As to an example, the PyRadiomics github repository contains a folder examples
, which also contains an example for voxel-based extraction: helloVoxel.py
@JoostJM . I was able to run the voxel based extraction. I opened the .nrrd files for first order texture in slicer and they all look same for all the features. Am I doing something wrong? Here is the code. Also, attached are the maps that I got
Will appreciate your help
`for Caseid in range(1,2): path = '/Users/abhinandanbatra/Desktop/Case{}/'.format(Case_id) print(path) for main in os.listdir(path): if fnmatch.fnmatch(main,'*_fatfraction.nii'): print(main) image=sitk.ReadImage(os.path.join(path,main))
print(("{}:{}".format("Image Dimensions",image.GetDimension())))
print(("{}:{}".format("Image Size",image.GetSize())))
SubjectImage=sitk.GetArrayFromImage(image)
fig,ax=plt.subplots(nrows=1, ncols=2)
ax[0].imshow((SubjectImage)[0,:,:], cmap="gray", interpolation='nearest')
ax[0].set_title(main)
for screen in os.listdir(path):
if fnmatch.fnmatch(screen,'*_label.nii'):
print(screen)
mask=sitk.ReadImage(os.path.join(path,screen))
print(("{}:{}".format("Mask Dimensions",mask.GetDimension())))
print(("{}:{}".format("Mask Size",mask.GetSize())))
Segmentationimage=sitk.GetArrayFromImage(mask)
ax[1].imshow((Segmentationimage)[0,:,:], cmap="gray", interpolation='nearest')
ax[1].set_title(screen)
extractor.disableAllFeatures()
extractor.enableFeatureClassByName('firstorder')
extractor.getFeatureNames('firstorder')
print('Enabled features:\n\t', extractor._enabledFeatures)
features = OrderedDict()
features[Case_id] = extractor.execute(image, mask, label=4)
featureVector = extractor.execute(image,mask, label=4, voxelBased=True)
result = features[Case_id]
print('Result type:', type(result)) # result is returned in a Python ordered dictionary)
print('')
print('Calculated features for Case_{}:'.format(screen))
Finalresult=six.iteritems(result)
for key, value in six.iteritems(featureVector):
if isinstance(value, sitk.Image):
sitk.WriteImage(value, key + '.nrrd',True)

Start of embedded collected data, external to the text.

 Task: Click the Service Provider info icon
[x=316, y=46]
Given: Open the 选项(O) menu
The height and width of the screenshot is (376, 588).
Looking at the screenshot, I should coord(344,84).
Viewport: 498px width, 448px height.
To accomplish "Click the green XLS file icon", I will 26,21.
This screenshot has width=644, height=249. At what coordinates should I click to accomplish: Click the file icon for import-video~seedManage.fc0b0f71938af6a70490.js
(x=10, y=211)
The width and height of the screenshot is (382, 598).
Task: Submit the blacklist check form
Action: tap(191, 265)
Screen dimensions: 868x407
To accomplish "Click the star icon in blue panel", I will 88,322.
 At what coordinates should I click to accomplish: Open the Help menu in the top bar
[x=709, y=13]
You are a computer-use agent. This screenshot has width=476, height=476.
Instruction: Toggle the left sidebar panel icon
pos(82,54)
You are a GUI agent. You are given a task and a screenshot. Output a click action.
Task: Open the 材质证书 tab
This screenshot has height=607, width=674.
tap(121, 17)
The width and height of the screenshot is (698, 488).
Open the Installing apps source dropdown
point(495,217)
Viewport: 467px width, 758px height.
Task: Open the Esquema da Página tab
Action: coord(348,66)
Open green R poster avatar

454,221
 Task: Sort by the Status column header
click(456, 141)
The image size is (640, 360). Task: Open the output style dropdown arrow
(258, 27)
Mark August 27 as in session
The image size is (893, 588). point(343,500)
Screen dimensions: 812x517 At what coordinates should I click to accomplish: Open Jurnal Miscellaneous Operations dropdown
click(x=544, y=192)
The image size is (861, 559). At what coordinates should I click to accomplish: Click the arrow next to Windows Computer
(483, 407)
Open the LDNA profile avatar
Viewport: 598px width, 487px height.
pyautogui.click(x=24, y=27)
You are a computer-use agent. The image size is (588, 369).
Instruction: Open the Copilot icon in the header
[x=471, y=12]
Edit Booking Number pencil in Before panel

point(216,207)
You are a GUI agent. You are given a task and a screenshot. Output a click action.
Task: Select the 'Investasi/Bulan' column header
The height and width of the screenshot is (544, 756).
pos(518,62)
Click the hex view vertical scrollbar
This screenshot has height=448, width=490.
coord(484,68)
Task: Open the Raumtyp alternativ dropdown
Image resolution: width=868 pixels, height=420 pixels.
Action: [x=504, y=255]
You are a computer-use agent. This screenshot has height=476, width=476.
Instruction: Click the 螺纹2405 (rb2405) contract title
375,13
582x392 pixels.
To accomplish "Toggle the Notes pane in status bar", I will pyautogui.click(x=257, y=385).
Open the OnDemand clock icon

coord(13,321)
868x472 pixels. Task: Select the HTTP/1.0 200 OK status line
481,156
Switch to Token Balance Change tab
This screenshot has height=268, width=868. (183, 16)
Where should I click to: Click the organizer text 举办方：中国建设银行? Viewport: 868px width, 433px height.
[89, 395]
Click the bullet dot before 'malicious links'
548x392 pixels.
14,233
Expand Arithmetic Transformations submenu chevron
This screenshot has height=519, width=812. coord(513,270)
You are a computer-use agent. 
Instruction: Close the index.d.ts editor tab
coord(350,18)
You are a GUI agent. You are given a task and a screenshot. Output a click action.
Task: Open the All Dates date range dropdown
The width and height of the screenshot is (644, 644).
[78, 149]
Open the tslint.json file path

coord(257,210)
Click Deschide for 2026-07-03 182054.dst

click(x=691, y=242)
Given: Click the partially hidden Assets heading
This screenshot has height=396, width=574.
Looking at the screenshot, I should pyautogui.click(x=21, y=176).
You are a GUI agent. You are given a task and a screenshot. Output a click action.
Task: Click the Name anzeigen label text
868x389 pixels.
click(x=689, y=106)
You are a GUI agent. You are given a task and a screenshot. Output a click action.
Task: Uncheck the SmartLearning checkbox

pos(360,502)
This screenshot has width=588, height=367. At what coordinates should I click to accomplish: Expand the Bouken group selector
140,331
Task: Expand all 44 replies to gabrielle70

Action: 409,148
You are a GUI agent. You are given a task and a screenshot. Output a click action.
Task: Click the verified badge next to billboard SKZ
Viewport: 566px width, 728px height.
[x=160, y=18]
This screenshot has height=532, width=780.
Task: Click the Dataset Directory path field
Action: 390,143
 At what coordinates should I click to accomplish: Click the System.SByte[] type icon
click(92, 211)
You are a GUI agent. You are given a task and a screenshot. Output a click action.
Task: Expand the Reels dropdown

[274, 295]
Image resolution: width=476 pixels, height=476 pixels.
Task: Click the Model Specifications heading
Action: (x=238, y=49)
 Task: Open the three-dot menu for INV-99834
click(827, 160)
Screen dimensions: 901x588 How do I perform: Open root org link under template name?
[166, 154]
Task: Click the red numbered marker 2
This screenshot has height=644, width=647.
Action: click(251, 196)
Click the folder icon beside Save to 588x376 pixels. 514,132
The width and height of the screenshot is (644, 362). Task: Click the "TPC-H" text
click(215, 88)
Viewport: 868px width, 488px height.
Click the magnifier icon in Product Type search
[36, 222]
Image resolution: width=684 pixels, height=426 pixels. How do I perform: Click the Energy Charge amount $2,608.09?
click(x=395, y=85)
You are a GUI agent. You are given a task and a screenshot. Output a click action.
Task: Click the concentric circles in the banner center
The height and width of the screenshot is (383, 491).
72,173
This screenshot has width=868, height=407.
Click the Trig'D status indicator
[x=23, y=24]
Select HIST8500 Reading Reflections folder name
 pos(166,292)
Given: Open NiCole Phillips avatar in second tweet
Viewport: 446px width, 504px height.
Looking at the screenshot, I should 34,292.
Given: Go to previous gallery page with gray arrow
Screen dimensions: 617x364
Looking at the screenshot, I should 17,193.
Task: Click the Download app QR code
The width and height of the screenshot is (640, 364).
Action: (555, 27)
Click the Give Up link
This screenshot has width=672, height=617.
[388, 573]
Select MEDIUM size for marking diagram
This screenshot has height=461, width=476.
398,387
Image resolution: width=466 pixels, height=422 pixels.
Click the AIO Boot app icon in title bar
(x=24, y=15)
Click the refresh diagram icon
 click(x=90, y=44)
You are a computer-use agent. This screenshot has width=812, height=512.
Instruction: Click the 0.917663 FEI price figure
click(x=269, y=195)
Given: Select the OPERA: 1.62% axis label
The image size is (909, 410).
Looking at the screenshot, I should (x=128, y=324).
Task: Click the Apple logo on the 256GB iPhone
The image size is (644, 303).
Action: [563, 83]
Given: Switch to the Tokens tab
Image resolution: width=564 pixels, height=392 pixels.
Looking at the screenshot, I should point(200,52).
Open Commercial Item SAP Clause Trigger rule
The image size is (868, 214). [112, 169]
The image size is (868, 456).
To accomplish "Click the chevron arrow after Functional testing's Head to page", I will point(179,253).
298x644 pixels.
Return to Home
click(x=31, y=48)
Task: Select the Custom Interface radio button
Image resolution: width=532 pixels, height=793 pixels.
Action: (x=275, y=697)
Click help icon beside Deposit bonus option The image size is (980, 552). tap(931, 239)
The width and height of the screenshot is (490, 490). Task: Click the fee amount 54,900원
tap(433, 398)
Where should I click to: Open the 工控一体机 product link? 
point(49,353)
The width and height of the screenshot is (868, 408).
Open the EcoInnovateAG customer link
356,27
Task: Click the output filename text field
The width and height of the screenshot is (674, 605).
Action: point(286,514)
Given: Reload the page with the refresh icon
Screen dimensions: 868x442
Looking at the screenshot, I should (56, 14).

print("Stored feature %s in %s" % (key, key + ".nrrd"))
else: # Diagnostic information
print("\t%s: %s" %(key, val))`
@abhinandanbatra, can you run using the PyRadiomics Command line and add logging ( pyradiomics <path/to/image> <path/to/mask> -p <path/to/params.yml> --mode voxel --log-file=pyradiomics.log --logging-level=DEBUG
?
Additionally, how do you instantiate the extractor? Are you using just default settings? The feature maps look like flat regions (all values the same), but are the values of kurtosis equal to those of entropy? What values are you getting (you can use Slicer's dataprobe to see this)? Which version of PyRadiomics are you using? PyRadiomcs versions < 2.2.0 have a bug that caused first-order texture maps to be incorrect (81e713a).
I am using default setting. I just changed the bin width 0.007 and correct mask to "True". If I run the features maps based on other feature set I get an output. I ran just for ngtdm and got the following output for busyness and strength
I checked my version as well and I think it is up to date. here is the screenshot when I do the install of pyradiomics again
I ran the log file but it is empty
Look at your version of PyRadiomics, it's 2.1.1. If you upgrade to the latest version, your firstorder should then be fine.
He Joost I upgraded pyradiomics but now I am getting this error
module 'radiomics.featureextractor' has no attribute 'RadiomicsFeaturesExtractor'
hey sorry to bother you. i found the issue its extra "S" in features
@abhinandanbatra That's indeed a fairly recent change to make the class name more consistent with the module name.
Hi, I am working on 2D ultrasound images. Is it possible to generate the feature map for such images, since it has pixels and not voxels? I greatly appreciate any suggestions or guidance on this issue.
Thank you!
Hi I could generate the feature map for the 2D image by adding additional channel to the image so that i can be saved as (x,y,1). Doing this I could get the feature maps. But it seems like, for some of the features, my code is getting crashed.
I have no idea why this is happening of certain features only. Any solution to this?
Thank you!
Hi, I was wondering if pyradiomics allows to create image map based on specific texture features. For example entropy, GLCM.